Outro segmento que demonstrou resposta foi o alimentício, afinal a alimentação sempre foi sinônimo de segurança humana. “O agronegócio brasileiro se mostrou competente para essa nova fase da economia com a entrega dos alimentos, ciclo de compras e escala de preços diferenciados. As cooperativas que produzem no campo estão usando mais as plataformas, levando qualidade alimentar para fortalecer sua estrutura de saúde alimentar”, analisa Decotelli.
Solidariedade e oportunidades
Nas contas da Associação Brasileira de Captadores de Recursos (ABCR), que monitora a filantropia brasileira, a pandemia já movimentou R$ 3 bilhões em doações de empresas e pessoas físicas no país, um recorde nacional. Em uma sociedade excessivamente hierarquizada, onde o maior poder de renda se equipara à maior segurança, o fato de todos serem potencialmente contaminados, viverem ou morrerem, ampliou a consciência de igualdade. O que poderá refletir em grupos sociais em mecanismos de suporte público.

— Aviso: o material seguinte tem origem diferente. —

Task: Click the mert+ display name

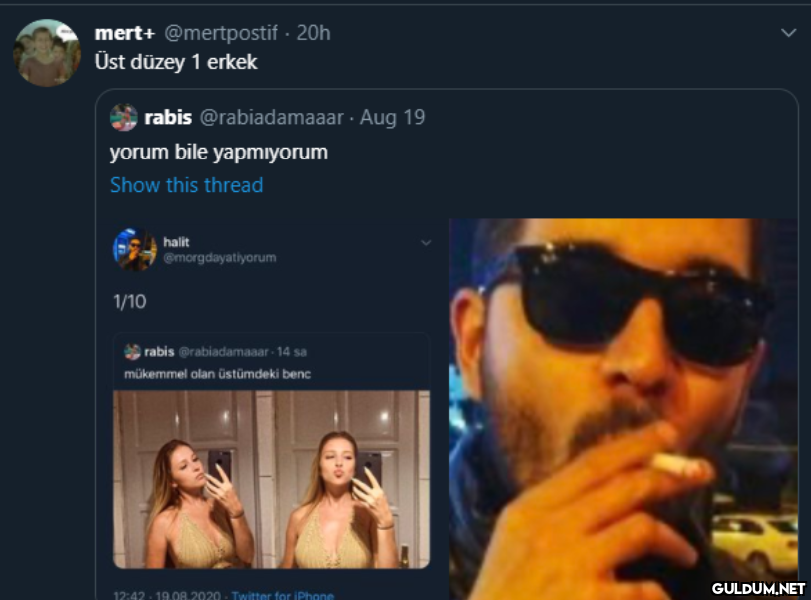Action: pos(125,33)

“Hoje, as empresas fazem grandes doações para que pessoas de menor renda possam sobreviver. Se esse trabalho de colaboração social continuar, podemos ver mudanças substanciais, em como diminuir o fosso de desigualdade”, avalia o economista. Além de questões relacionadas ao impacto financeiro, muitas empresas modificaram suas atividades para auxiliar com o necessário. Assim, a Ambev, holding do ramo de bebidas alcoólicas, passou a produzir álcool em gel para hospitais, e até pão para enviar às comunidades. Referência no segmento de beleza, O Boticário também se destacou na produção e distribuição de álcool em gel.

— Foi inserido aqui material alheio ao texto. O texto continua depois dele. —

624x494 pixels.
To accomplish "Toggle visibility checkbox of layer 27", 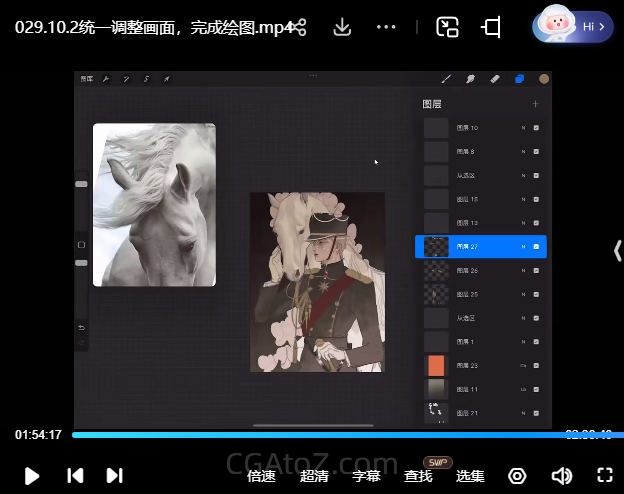I will [536, 246].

Sobretudo e não menos importante, Decotelli comenta que, ambientalmente,, a Covid-19 se apresentou como uma ‘cura’ para o planeta. Não, obviamente, atribuindo a situação como benéfica, mas, na contrapartida da retração, circularam imagens de golfinhos nadando no canal de Veneza, e dos índices de CO² apresentarem redução em algumas regiões do mundo. “Em um balanço de quais os efeitos que vão perdurar, podemos resumir a uma maior qualidade de vida, maior respeito entre as pessoas, independentemente da sua renda e a própria preservação da vida”, conclui. Como ainda bem destacou o economista, passamos por uma etapa de revisão de como a riqueza se organiza na sociedade.